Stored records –
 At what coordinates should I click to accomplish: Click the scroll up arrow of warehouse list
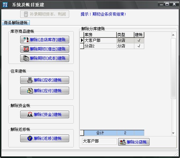pyautogui.click(x=173, y=35)
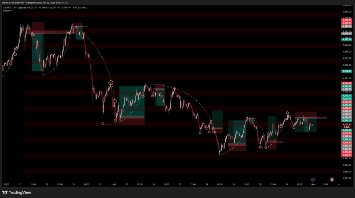The width and height of the screenshot is (355, 198).
Task: Click the Nov label on time axis
Action: click(x=313, y=185)
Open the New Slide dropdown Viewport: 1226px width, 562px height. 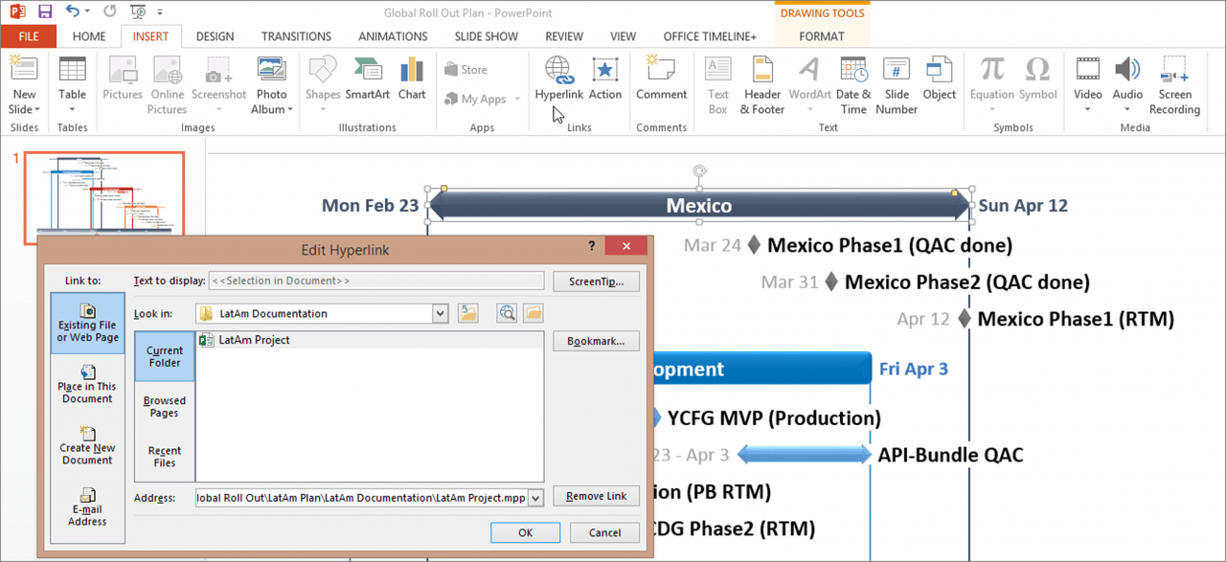pos(24,109)
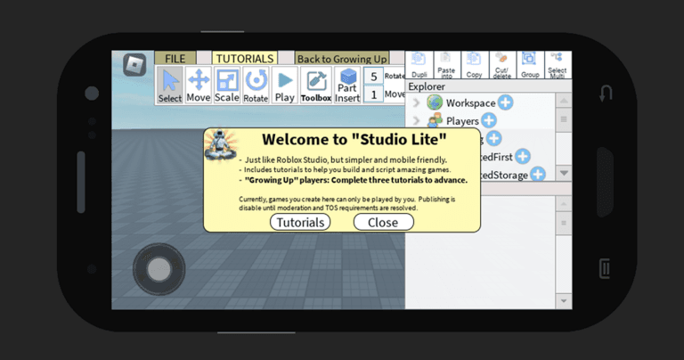Click the plus button beside Players
The width and height of the screenshot is (684, 360).
click(489, 120)
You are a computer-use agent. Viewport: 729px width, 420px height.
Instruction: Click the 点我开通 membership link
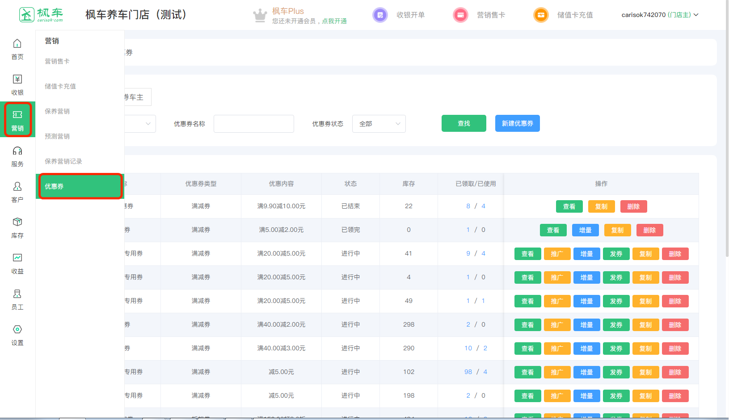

Work to be completed – Every line from the one containing "You are a computer-use" to the final line of the records must be transcribed exactly, both ends included, with the pictures left out.

Written solution –
You are a computer-use agent. Viewport: 729px width, 420px height.
Instruction: Click the 点我开通 membership link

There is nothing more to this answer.